• [Текст страницы]:
Поэтому на первый взгляд кажущаяся неправдоподобность этой сцены разбивается о реальные доказательства. Да, порой бывает так, что человеческая жизнь походит на кино. Сначала к этой сцене относишься, как к художественному допущению, затем удивляешься, что всё это имело место быть. Галина познакомилась с Эйхманисом в военном бронепоезде Троцкого ещё до Соловков, оба так или иначе несли там службу. Затем обстоятельства свели их на островах. Галина — почти та самая статуэтка Фемиды с оторванными весами в ещё одном романе на соловецкую тематику — «Авиаторе» Евгения Водолазкина. Словно античная богиня, она приходит всегда вовремя, спасая Артёма от бед и напастей: то отправляет Артёма сторожем на йодпром, когда в роте его хотят убить блатные, то отправляет на Лисий остров после покушения на Эйхманиса, чтобы уберечь его от общей раздачи.

Сторожем на йодпроме Артём чувствует себя в безопасности, туда к нему регулярно приходит Галина, со временем они действительно друг к другу привязываются. Затем наконец в театре показывают долгожданную премьеру — «Дни Турбиных». Артём вместе с Галиной идут на спектакль, на балконе замечают Эйхманиса. Следующей сценой автор описывает уже последствия покушения (после премьеры Мезерницкий стрелял в Эйхманиса) — все роты построены в срочном порядке, Эйхманис куражится на коне, будто разом затопчет всех заключённых. Затем начинается вторая часть романа — Галина опять спасает Артёма и переводит его на Лисий остров. Тем временем Эйхманис, боясь за свою жизнь, ненадолго покидает Соловки, на его место встаёт Ногтев. Новый нач. лагеря начинает копать заговор, допрашивать всех, кто посещал афинские вечера. Находят всех, зовут Артёма с Лисьего. Тем временем к новому начальству приближается Бурцев (тоже участник вечеров), который параллельно копает под чекистов, чтобы стать фаворитом Ногтева. У Бурцева находят досье, тот начинает стрелять в чекистов. В конце концов, его убивают.

• [Задание A]: Перепишите из текста страницы фрагмент между словами «Поэтому на первый» и «от общей раздачи.» включительно.

• [Записи для упражнения]:

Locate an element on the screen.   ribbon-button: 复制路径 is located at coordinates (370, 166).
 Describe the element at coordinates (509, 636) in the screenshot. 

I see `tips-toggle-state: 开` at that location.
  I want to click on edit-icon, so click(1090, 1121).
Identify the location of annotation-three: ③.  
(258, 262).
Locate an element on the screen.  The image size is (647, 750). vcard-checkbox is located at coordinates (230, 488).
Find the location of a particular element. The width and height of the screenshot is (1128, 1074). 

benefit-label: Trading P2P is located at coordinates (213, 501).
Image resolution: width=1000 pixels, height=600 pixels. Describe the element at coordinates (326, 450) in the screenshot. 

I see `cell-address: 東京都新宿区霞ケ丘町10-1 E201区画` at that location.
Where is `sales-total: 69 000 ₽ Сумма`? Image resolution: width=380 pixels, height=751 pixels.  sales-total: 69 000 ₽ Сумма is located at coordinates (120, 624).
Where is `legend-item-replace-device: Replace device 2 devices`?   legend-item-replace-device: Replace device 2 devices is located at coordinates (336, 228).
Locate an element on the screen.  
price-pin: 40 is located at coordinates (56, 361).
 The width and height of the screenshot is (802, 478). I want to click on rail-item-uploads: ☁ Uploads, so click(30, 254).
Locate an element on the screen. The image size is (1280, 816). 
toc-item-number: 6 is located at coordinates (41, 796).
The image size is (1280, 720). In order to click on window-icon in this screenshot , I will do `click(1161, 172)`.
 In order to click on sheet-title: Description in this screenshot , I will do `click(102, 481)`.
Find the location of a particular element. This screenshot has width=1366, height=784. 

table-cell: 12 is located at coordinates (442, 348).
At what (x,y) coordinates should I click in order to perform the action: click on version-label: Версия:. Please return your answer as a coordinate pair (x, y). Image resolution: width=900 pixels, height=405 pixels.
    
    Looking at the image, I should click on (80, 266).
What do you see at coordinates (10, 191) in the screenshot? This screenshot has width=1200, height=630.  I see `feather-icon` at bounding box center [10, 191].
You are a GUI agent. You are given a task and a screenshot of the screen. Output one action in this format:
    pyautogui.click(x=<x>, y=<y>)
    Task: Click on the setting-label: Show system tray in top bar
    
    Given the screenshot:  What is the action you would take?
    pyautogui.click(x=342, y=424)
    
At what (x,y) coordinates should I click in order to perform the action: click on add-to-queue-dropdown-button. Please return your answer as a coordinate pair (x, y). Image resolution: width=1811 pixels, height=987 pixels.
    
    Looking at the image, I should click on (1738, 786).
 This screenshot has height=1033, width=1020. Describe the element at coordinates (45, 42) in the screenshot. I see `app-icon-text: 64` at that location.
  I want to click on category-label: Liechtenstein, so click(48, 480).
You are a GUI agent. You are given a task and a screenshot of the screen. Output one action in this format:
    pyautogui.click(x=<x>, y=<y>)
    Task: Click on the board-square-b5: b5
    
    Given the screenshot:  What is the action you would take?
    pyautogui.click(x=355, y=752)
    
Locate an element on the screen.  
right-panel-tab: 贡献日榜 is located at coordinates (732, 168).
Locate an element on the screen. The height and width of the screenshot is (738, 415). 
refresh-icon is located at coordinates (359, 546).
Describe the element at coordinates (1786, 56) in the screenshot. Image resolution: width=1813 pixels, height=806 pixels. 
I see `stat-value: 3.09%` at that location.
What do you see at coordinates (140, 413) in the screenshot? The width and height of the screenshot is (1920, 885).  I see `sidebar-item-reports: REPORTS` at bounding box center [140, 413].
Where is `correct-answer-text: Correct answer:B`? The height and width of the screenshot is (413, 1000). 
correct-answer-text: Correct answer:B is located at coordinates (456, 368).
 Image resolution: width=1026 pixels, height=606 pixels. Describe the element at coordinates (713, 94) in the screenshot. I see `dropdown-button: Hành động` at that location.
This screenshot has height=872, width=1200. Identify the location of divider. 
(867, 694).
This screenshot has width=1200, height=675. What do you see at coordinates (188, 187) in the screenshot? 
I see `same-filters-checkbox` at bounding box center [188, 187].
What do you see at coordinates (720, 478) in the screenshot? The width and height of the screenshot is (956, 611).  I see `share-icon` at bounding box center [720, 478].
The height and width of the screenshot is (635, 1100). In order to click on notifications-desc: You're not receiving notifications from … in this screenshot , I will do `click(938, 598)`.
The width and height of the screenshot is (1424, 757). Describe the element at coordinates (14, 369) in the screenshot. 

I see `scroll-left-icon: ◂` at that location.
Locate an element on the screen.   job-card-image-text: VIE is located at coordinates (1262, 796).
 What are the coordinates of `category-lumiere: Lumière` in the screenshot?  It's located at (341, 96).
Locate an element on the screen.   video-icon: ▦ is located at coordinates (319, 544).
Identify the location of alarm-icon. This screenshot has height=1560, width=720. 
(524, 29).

• [Задание B]: Замените «Describe» на «Explain» в записях от их начала до строки с «coordinates (120, 624).» включительно. Выведите только эти строки, больше ничего в них не меняя.

• [Письменное решение A]:
Поэтому на первый взгляд кажущаяся неправдоподобность этой сцены разбивается о реальные доказательства. Да, порой бывает так, что человеческая жизнь походит на кино. Сначала к этой сцене относишься, как к художественному допущению, затем удивляешься, что всё это имело место быть. Галина познакомилась с Эйхманисом в военном бронепоезде Троцкого ещё до Соловков, оба так или иначе несли там службу. Затем обстоятельства свели их на островах. Галина — почти та самая статуэтка Фемиды с оторванными весами в ещё одном романе на соловецкую тематику — «Авиаторе» Евгения Водолазкина. Словно античная богиня, она приходит всегда вовремя, спасая Артёма от бед и напастей: то отправляет Артёма сторожем на йодпром, когда в роте его хотят убить блатные, то отправляет на Лисий остров после покушения на Эйхманиса, чтобы уберечь его от общей раздачи.

• [Письменное решение B]:
Locate an element on the screen.   ribbon-button: 复制路径 is located at coordinates (370, 166).
 Explain the element at coordinates (509, 636) in the screenshot. 

I see `tips-toggle-state: 开` at that location.
  I want to click on edit-icon, so click(1090, 1121).
Identify the location of annotation-three: ③.  
(258, 262).
Locate an element on the screen.  The image size is (647, 750). vcard-checkbox is located at coordinates (230, 488).
Find the location of a particular element. The width and height of the screenshot is (1128, 1074). 

benefit-label: Trading P2P is located at coordinates (213, 501).
Image resolution: width=1000 pixels, height=600 pixels. Explain the element at coordinates (326, 450) in the screenshot. 

I see `cell-address: 東京都新宿区霞ケ丘町10-1 E201区画` at that location.
Where is `sales-total: 69 000 ₽ Сумма`? Image resolution: width=380 pixels, height=751 pixels.  sales-total: 69 000 ₽ Сумма is located at coordinates (120, 624).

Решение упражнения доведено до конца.